Get the latest updates as we post them — right on your browser

. Last Updated: 07/27/2016

OPEC Hopeful Russia Will Prolong Oil Cuts

CANBERRA, Australia -- OPEC Secretary-General Ali Rodriguez said Tuesday he hoped Russia would prolong curbs on oil exports beyond the first quarter of 2002, as second-quarter oil demand looked worse than the first quarter with stocks high.

Rodgriguez and OPEC President Rilwanu Lakman plan to meet Prime Minister Mikhail Kasyanov from March 3-5 to lobby the world's No. 2 oil exporter to prolong a three-month curb on its exports despite opposition from some Russian oil companies.

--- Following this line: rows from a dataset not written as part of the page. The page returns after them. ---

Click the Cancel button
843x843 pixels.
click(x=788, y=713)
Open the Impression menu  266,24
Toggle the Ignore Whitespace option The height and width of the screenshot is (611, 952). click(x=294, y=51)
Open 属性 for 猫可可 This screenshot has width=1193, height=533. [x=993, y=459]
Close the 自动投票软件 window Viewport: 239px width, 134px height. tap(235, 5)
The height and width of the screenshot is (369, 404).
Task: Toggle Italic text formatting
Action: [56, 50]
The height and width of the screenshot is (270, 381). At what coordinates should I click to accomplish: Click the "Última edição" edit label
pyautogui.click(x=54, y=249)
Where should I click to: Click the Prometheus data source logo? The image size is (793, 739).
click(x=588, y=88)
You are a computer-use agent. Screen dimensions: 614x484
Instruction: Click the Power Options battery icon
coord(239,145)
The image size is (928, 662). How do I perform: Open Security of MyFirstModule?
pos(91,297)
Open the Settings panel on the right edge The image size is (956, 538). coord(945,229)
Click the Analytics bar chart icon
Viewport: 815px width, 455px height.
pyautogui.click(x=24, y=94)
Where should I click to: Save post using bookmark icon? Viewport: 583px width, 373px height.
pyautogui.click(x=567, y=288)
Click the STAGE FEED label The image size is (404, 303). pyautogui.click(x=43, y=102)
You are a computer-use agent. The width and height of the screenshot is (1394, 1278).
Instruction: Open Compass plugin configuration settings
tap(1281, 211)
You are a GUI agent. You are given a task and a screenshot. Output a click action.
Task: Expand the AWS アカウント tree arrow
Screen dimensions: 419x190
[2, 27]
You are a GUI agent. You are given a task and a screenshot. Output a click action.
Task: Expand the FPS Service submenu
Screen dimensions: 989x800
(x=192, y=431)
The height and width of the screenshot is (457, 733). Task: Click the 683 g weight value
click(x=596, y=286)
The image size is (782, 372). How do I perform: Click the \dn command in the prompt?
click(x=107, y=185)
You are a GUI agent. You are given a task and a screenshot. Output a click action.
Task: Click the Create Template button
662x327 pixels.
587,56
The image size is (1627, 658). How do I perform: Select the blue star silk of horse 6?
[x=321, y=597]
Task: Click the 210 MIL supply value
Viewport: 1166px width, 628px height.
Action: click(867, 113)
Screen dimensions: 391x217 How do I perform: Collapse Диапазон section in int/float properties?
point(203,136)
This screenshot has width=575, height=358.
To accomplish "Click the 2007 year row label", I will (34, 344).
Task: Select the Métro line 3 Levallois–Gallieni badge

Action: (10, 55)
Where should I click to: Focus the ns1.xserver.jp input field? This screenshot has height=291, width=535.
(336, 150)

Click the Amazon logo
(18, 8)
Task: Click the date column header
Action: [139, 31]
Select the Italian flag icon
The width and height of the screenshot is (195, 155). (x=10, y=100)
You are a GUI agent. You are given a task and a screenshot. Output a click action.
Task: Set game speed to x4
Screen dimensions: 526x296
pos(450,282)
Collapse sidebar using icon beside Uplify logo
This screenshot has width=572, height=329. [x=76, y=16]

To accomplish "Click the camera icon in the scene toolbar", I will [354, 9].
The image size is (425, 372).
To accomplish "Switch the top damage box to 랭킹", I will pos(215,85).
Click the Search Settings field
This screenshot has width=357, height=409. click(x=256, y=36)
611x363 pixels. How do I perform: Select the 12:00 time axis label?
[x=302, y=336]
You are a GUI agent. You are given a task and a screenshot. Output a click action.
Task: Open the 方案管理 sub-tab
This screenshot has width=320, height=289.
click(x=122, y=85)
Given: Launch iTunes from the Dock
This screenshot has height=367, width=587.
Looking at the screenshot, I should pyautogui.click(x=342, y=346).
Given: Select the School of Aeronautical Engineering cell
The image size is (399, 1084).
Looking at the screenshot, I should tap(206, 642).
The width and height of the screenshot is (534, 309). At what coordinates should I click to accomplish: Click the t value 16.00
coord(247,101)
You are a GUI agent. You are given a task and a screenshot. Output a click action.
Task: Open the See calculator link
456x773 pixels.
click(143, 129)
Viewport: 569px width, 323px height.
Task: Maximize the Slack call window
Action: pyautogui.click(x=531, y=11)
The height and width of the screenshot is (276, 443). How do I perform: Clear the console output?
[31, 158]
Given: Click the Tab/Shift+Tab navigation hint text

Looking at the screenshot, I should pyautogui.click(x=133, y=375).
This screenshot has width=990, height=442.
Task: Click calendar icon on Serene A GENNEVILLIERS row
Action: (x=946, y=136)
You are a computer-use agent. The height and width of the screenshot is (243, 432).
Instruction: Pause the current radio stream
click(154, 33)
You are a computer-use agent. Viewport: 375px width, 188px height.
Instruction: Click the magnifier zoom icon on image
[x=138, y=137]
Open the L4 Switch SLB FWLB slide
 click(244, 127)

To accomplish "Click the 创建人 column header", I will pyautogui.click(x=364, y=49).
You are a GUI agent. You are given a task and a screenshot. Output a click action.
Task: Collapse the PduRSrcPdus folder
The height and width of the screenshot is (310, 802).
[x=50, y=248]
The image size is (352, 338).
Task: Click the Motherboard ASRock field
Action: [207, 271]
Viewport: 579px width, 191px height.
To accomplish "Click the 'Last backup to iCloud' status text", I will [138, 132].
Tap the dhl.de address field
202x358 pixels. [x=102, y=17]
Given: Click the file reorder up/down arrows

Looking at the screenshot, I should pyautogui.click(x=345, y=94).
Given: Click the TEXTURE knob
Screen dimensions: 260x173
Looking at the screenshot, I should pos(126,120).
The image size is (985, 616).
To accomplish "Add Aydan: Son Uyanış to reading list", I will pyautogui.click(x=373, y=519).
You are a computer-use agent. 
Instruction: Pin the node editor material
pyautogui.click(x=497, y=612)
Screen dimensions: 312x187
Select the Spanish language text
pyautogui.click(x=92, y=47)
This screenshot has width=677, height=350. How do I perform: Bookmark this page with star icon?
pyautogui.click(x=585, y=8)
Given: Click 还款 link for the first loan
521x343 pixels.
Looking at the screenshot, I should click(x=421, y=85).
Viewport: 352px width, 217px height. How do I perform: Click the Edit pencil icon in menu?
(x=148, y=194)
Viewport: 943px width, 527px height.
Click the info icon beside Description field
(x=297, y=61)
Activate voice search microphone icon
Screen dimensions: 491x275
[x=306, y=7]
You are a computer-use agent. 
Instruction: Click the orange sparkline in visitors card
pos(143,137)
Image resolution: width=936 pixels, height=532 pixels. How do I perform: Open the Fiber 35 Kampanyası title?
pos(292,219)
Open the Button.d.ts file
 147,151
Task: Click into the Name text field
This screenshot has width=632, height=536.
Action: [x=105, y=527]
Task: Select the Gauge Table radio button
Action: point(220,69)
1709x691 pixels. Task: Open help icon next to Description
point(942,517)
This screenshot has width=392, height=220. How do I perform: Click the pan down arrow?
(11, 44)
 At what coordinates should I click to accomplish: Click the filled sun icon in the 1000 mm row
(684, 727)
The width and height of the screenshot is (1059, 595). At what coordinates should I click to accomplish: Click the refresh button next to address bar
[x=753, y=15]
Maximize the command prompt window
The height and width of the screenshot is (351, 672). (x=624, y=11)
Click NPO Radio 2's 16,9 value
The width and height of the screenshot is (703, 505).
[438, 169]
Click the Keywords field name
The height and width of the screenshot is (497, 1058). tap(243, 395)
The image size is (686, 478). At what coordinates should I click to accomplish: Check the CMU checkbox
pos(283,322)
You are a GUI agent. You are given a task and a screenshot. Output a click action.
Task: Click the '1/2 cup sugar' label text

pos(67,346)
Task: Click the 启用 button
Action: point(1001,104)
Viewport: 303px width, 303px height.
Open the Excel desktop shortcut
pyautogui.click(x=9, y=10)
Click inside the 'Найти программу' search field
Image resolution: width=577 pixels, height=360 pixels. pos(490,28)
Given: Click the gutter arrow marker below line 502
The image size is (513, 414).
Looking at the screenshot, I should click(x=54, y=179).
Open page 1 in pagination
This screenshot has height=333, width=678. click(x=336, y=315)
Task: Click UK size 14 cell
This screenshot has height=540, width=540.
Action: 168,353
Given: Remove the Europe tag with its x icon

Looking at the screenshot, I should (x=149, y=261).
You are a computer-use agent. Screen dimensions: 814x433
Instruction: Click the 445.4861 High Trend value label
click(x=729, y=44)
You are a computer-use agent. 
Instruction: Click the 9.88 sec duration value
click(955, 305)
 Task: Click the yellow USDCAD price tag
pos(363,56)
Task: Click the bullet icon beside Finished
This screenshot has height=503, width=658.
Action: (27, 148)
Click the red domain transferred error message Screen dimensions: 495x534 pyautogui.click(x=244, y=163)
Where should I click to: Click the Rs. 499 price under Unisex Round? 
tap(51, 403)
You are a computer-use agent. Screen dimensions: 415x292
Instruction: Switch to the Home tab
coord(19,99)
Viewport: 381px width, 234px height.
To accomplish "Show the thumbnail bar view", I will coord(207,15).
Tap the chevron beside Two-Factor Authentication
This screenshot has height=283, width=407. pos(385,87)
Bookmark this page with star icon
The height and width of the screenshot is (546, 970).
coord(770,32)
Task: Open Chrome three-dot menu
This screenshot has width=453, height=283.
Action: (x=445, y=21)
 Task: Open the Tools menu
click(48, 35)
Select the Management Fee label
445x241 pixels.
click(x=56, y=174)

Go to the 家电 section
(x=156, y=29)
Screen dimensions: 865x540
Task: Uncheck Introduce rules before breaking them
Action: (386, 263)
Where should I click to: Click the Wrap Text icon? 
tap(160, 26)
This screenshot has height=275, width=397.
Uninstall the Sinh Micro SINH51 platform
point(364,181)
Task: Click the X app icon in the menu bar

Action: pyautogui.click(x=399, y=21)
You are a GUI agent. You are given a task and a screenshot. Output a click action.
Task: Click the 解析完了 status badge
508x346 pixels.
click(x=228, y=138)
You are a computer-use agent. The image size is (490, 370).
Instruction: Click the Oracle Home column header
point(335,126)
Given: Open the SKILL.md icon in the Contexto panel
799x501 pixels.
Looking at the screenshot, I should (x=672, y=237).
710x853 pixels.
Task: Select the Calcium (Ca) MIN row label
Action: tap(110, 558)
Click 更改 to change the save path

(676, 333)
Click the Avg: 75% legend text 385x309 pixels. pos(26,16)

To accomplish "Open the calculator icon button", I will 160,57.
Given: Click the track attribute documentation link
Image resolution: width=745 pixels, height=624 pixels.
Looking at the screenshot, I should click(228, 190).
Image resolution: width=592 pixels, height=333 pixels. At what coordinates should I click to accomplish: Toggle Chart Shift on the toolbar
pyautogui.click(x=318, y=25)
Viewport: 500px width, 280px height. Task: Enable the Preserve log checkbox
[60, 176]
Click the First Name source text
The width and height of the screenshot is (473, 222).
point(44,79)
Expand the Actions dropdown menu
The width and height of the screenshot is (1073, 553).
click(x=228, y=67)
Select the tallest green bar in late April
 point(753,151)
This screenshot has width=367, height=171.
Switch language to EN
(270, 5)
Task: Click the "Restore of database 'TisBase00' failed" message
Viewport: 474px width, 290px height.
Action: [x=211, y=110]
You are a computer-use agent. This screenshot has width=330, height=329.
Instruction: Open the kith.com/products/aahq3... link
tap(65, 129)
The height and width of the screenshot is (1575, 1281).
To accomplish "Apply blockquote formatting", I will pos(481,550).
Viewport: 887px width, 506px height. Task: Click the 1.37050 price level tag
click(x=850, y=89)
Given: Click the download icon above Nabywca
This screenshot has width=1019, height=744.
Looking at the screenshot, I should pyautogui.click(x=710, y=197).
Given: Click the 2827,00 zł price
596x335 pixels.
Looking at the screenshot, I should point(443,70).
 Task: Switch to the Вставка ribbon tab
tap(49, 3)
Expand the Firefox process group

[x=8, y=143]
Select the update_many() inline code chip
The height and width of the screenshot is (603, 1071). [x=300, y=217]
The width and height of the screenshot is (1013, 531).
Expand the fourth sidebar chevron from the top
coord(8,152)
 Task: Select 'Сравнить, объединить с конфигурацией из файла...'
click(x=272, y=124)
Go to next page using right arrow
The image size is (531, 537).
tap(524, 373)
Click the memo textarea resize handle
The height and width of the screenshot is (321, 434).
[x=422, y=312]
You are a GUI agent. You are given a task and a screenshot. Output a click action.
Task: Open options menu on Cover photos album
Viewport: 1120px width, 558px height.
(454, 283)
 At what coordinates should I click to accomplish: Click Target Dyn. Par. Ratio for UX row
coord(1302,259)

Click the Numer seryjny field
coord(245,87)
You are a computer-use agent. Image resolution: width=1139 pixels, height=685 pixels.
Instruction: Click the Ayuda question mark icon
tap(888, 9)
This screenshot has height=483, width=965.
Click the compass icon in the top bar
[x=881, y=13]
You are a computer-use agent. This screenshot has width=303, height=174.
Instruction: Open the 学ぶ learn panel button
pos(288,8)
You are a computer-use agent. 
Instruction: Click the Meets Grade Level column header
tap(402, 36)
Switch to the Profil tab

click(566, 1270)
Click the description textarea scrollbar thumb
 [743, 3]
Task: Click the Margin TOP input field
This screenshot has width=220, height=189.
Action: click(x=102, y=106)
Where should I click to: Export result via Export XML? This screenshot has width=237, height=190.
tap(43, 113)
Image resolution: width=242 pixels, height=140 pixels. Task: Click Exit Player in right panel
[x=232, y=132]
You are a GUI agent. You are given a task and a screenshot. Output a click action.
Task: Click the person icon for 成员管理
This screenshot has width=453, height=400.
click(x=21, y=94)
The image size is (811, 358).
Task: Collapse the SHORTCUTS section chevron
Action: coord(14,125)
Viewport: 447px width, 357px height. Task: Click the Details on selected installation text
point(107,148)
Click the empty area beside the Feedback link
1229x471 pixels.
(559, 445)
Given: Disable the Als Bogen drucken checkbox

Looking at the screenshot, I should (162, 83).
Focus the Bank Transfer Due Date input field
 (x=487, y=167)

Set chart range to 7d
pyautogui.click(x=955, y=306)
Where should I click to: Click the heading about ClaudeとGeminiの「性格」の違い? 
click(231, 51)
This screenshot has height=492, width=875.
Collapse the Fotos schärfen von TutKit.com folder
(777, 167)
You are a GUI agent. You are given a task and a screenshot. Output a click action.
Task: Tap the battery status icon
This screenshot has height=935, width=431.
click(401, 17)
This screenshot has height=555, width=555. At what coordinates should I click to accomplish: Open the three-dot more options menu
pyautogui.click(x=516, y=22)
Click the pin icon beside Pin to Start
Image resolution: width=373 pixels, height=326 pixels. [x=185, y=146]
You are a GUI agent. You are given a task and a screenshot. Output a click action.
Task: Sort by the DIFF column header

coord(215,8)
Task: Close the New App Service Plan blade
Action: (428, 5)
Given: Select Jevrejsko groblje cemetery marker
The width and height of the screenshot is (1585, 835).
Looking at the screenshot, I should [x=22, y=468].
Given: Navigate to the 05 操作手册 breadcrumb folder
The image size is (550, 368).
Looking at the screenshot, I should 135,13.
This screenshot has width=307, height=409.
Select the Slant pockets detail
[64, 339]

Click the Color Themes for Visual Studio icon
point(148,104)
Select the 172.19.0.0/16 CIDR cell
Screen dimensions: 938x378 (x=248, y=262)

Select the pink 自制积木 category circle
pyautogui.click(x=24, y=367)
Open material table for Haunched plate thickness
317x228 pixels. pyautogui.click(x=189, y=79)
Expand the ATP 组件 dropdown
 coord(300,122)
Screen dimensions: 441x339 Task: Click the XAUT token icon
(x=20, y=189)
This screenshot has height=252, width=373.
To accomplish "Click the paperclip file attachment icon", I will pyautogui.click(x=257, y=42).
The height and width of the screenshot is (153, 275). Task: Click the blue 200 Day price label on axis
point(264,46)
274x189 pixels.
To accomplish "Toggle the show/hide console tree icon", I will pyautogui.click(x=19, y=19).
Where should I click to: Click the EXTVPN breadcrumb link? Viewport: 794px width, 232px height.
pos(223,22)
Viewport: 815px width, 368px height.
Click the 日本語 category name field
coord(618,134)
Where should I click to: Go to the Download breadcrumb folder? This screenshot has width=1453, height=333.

"I can't state anything on behalf of Russia but I believe we can discuss this problem because effectively the second quarter will be worse than this first quarter," Rodriguez said in an interview in the Australian capital.

Rodriguez was hopeful Russia would agree to continue its curb on exports, although many Russian oil companies are opposed to the cut that trimmed crude exports by 150,000 barrels per day, building up a bottleneck in its domestic pipeline system.

"We have to avoid a new crisis in oil prices, and in order to avoid this kind of crisis, we need to coordinate policies," Rodriguez said.

"It's a common interest, as we are facing normally the same problems we have to maintain [a] common position of solidarity, and cooperation is very important."

Last week Saudi Arabia's Oil Minister Ali al-Naimi said his country, the world's biggest oil exporter and kingpin of the Organization for the Petroleum Exporting Countries, could wait until early 2003 before reversing some of its output cuts.

Oil prices have slumped around 30 percent since the Sept. 11 hijacked airline attacks in the United States sent already troubled global demand tumbling.

OPEC has slashed output quotas four times in the past 14 months in efforts to stem flagging oil prices, including an agreement with five non-aligned producers to cut 2 million bpd from Jan. 1.

Rodriguez, in Australia for three days of meetings with government ministers and oil companies, said OPEC had to act.

"Our main role is to maintain stability, and all our actions last year were aimed to guarantee stability and avoid a collapse in prices," he said. "This year the situation is better but in the second quarter of this year we will face new problems with demand because for the time being the stocks are very high."

Rodriguez said OPEC would need to keep a tight rein on the market until later in 2002.

"So maybe our intention will be to maintain the same decision as December and wait until the second half of this year because different forecasts and different analysts think that the situation in the second half will be lot better than now," he said.